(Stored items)
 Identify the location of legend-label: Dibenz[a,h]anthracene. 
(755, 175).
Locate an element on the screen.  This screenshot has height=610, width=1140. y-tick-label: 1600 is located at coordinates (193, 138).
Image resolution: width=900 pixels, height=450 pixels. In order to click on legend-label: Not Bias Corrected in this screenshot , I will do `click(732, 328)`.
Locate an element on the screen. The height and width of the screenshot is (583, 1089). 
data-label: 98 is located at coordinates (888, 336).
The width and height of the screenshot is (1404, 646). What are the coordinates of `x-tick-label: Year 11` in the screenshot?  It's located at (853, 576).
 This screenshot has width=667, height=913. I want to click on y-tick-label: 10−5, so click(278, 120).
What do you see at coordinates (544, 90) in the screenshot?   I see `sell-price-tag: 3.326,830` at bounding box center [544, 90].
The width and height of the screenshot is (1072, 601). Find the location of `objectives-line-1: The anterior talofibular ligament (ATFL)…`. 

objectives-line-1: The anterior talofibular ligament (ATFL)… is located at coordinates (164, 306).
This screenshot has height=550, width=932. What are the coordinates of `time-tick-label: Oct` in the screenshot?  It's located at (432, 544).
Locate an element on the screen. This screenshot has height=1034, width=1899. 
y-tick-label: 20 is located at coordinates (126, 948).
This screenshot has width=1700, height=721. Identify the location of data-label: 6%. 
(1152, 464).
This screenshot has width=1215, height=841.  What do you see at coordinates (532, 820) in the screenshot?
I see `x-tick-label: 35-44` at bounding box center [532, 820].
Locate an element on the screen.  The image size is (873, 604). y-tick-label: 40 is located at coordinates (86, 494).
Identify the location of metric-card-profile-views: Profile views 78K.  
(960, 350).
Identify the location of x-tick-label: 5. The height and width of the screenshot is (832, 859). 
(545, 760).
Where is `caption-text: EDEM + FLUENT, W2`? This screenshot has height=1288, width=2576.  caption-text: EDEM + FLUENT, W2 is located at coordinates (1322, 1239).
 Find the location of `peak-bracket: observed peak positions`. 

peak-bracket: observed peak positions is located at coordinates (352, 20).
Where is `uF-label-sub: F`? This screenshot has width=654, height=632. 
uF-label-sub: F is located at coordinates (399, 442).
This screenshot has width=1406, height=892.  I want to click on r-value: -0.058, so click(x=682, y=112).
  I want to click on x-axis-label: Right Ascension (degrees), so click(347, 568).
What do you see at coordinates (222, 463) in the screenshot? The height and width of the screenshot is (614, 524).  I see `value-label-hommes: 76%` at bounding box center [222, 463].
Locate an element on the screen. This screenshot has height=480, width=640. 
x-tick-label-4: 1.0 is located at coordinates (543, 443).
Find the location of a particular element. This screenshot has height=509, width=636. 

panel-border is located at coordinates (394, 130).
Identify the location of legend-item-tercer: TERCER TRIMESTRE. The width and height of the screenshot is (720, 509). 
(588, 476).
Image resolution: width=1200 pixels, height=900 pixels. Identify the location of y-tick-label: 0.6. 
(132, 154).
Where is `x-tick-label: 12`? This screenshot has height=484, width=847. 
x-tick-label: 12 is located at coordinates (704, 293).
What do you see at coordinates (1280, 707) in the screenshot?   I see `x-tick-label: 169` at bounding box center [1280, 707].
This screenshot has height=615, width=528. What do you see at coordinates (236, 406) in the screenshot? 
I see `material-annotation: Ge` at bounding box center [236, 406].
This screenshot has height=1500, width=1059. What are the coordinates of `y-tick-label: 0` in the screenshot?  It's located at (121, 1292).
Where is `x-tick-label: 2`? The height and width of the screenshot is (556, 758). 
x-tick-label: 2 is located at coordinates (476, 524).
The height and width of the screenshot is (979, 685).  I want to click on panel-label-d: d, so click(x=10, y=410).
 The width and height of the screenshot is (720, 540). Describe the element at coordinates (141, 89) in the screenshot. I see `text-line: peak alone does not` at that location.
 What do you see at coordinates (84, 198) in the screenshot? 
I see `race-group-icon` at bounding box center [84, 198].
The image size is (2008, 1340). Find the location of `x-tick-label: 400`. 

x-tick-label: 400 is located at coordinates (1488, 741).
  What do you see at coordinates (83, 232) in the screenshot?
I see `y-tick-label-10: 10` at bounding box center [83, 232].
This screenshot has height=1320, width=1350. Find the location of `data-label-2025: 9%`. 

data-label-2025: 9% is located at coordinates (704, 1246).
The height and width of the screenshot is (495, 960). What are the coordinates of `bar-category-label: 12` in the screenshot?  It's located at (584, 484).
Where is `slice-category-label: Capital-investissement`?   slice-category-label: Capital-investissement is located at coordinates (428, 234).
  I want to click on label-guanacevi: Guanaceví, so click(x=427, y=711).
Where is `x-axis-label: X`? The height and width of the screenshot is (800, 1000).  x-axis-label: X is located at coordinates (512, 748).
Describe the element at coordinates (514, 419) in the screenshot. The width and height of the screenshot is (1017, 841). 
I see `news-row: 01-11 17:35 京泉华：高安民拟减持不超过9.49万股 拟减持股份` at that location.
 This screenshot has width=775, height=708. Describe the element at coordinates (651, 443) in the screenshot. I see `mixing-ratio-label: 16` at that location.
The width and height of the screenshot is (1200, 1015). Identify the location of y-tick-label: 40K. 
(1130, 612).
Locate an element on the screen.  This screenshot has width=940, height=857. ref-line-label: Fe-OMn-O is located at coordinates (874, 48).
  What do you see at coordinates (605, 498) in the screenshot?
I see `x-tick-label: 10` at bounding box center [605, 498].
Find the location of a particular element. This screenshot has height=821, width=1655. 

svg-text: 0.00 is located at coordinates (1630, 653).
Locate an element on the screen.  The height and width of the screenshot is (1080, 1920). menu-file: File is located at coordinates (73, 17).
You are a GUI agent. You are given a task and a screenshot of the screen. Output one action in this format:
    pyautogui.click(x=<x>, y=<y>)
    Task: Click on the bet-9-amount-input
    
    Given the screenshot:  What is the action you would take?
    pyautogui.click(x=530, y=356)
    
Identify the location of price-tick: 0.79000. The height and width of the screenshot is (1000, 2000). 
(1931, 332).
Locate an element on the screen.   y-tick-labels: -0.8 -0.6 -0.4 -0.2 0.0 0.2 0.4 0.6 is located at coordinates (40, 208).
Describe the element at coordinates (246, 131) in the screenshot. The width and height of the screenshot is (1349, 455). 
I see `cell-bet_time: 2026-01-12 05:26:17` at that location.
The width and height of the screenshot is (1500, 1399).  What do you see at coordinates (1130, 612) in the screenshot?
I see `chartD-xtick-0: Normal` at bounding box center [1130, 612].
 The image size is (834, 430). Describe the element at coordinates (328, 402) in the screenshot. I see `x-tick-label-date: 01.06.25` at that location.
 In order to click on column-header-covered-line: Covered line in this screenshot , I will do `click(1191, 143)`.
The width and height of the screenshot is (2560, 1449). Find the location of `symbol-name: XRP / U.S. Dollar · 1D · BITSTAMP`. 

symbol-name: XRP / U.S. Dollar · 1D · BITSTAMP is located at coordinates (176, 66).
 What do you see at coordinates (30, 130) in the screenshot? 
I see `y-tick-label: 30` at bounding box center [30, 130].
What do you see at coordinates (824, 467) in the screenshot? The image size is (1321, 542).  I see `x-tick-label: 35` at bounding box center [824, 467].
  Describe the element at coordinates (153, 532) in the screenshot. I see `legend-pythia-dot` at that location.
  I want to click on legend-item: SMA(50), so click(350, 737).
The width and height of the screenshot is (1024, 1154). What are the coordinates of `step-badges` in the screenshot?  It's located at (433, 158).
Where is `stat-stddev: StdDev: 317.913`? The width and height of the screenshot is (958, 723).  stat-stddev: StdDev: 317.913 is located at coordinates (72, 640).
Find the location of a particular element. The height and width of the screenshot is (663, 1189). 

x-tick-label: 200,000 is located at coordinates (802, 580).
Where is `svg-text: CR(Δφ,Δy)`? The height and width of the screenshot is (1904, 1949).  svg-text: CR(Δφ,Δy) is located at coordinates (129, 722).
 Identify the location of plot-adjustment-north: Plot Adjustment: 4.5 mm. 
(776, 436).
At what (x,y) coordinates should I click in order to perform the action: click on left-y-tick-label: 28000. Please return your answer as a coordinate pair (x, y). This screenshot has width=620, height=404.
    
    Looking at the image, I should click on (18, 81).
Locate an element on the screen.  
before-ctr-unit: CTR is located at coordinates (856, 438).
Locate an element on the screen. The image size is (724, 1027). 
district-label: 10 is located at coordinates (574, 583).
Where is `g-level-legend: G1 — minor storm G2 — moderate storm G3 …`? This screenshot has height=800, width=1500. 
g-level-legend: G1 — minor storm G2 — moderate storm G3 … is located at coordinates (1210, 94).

**Prompt**: Return the rows verbatim, beginning at the line containing "has height=484, width=847." and ending after the line containing "center [84, 198].".

**Response area**:
Where is `x-tick-label: 12`? This screenshot has height=484, width=847. 
x-tick-label: 12 is located at coordinates (704, 293).
What do you see at coordinates (1280, 707) in the screenshot?   I see `x-tick-label: 169` at bounding box center [1280, 707].
This screenshot has height=615, width=528. What do you see at coordinates (236, 406) in the screenshot? 
I see `material-annotation: Ge` at bounding box center [236, 406].
This screenshot has height=1500, width=1059. What are the coordinates of `y-tick-label: 0` in the screenshot?  It's located at (121, 1292).
Where is `x-tick-label: 2`? The height and width of the screenshot is (556, 758). 
x-tick-label: 2 is located at coordinates (476, 524).
The height and width of the screenshot is (979, 685).  I want to click on panel-label-d: d, so click(x=10, y=410).
 The width and height of the screenshot is (720, 540). Describe the element at coordinates (141, 89) in the screenshot. I see `text-line: peak alone does not` at that location.
 What do you see at coordinates (84, 198) in the screenshot? 
I see `race-group-icon` at bounding box center [84, 198].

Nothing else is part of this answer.